» Work instruction:
Retype each record exactly; no pictures.

'''

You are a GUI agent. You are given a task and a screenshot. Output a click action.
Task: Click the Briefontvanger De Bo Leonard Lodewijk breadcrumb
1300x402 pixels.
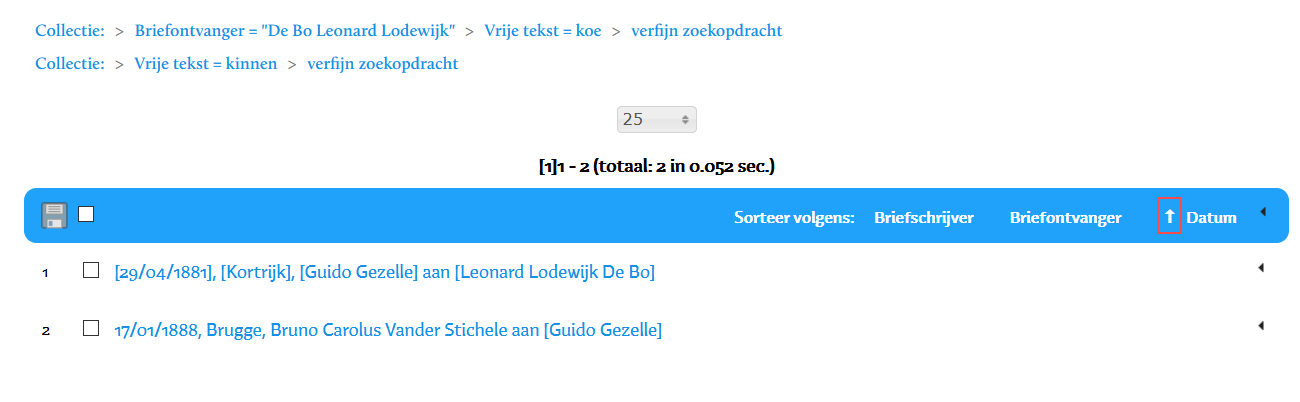pyautogui.click(x=294, y=31)
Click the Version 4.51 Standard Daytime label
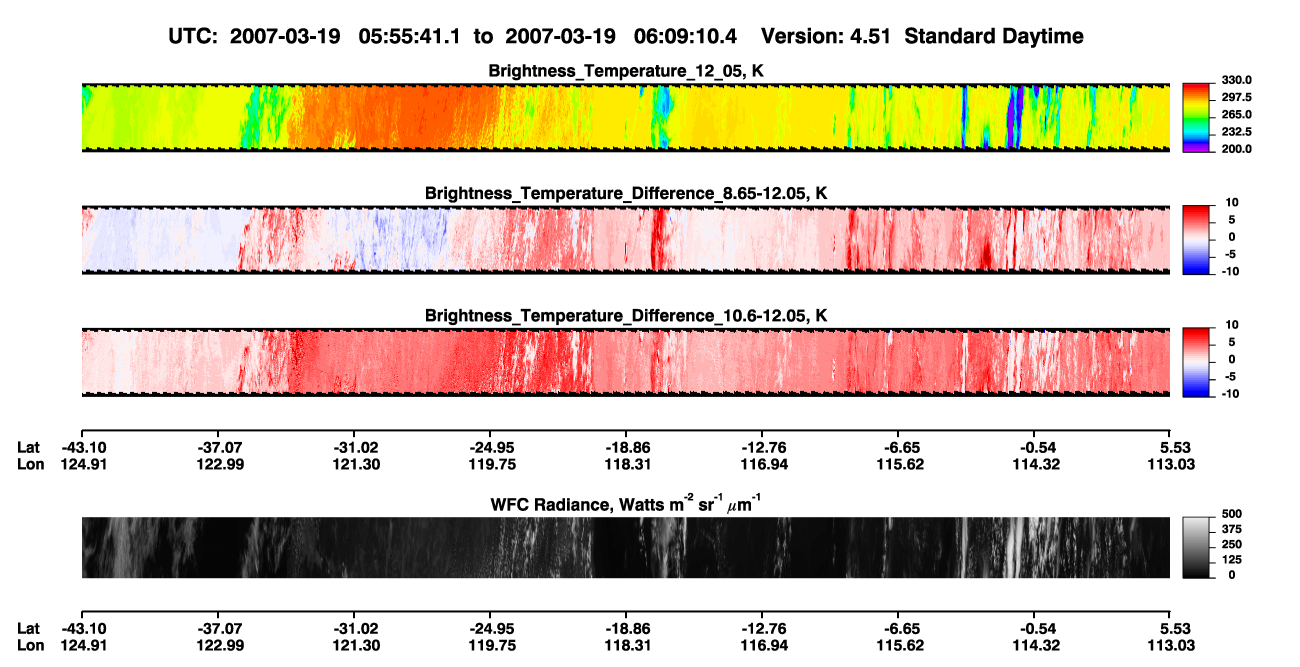The width and height of the screenshot is (1300, 667). coord(922,36)
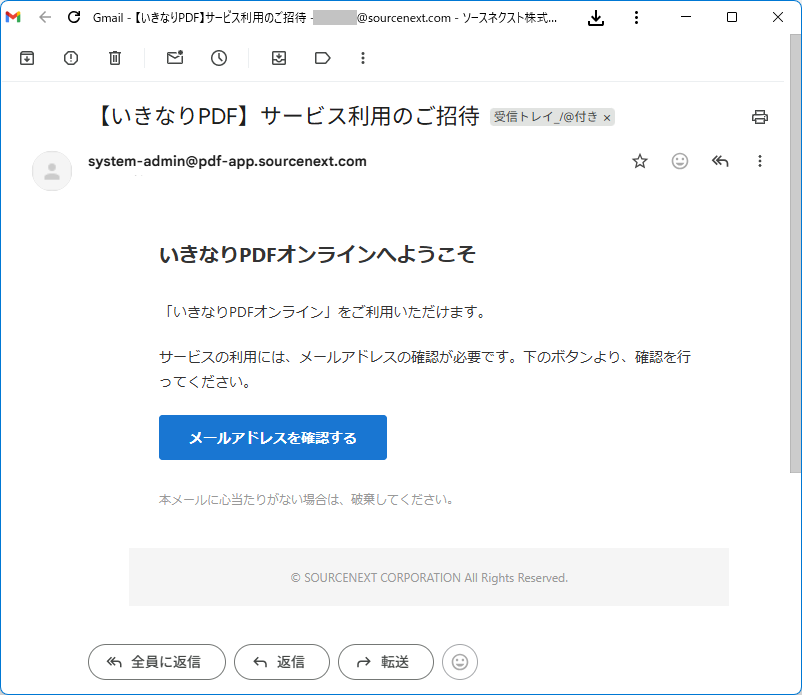Star this email message
The height and width of the screenshot is (695, 802).
pos(640,161)
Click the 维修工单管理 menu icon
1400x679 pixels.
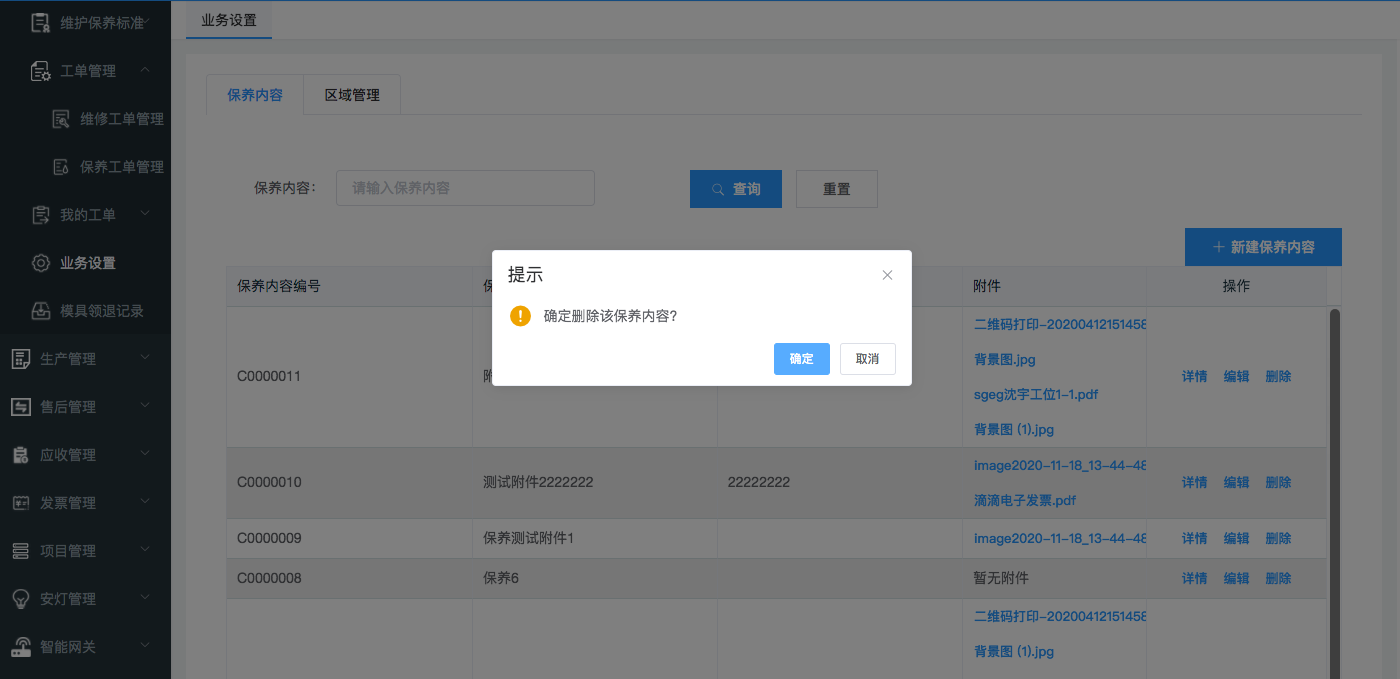tap(61, 119)
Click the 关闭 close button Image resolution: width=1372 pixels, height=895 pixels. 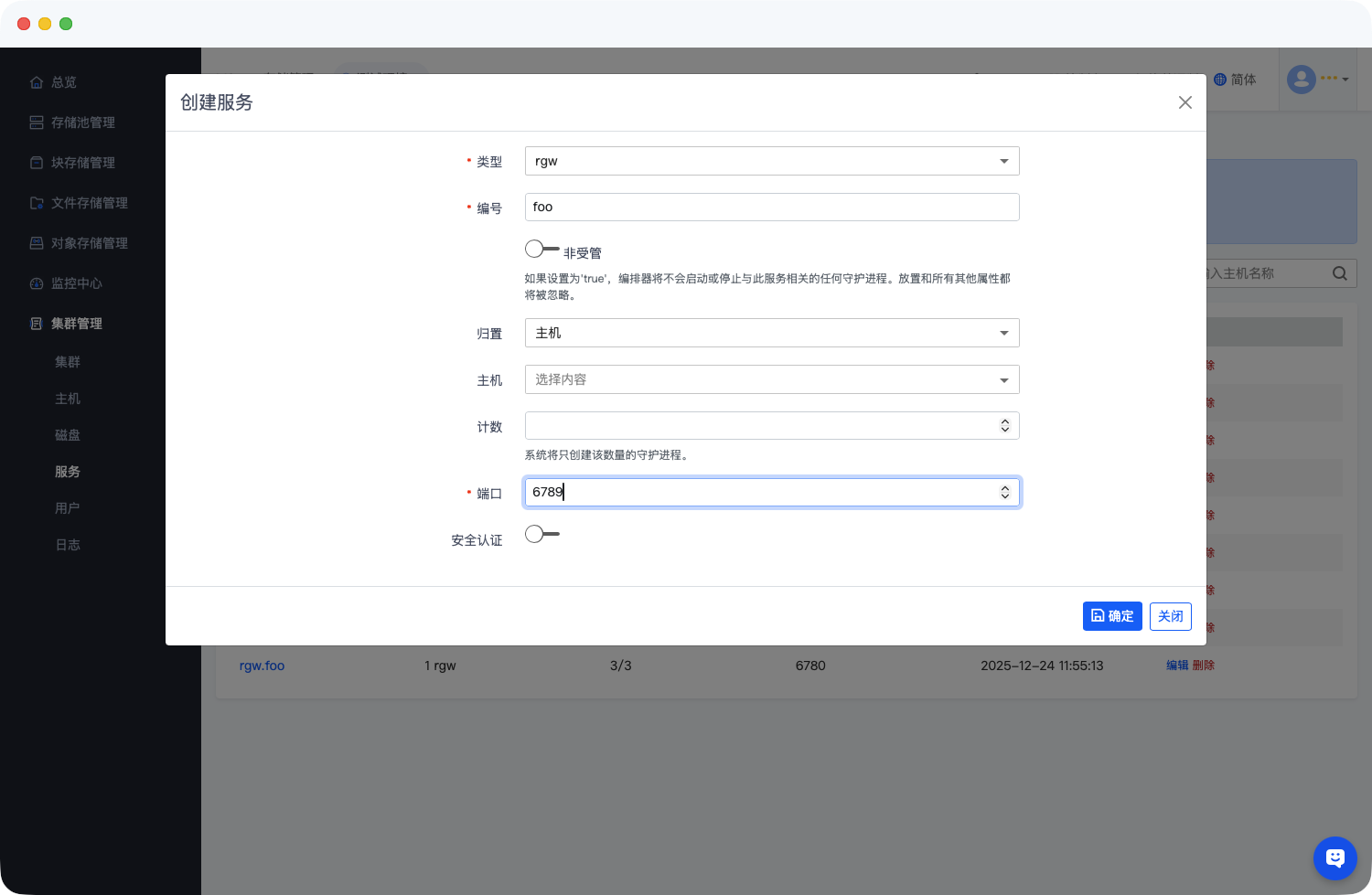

'''

» Solved exercise:
You are a GUI agent. You are given a task and a screenshot. Output a click action.
Task: Click the Briefontvanger De Bo Leonard Lodewijk breadcrumb
1300x402 pixels.
pyautogui.click(x=294, y=31)
Click the Version 4.51 Standard Daytime label
The width and height of the screenshot is (1300, 667). coord(922,36)
Star this email message
The height and width of the screenshot is (695, 802).
pos(640,161)
Click the 维修工单管理 menu icon
1400x679 pixels.
tap(61, 119)
Click the 关闭 close button Image resolution: width=1372 pixels, height=895 pixels. 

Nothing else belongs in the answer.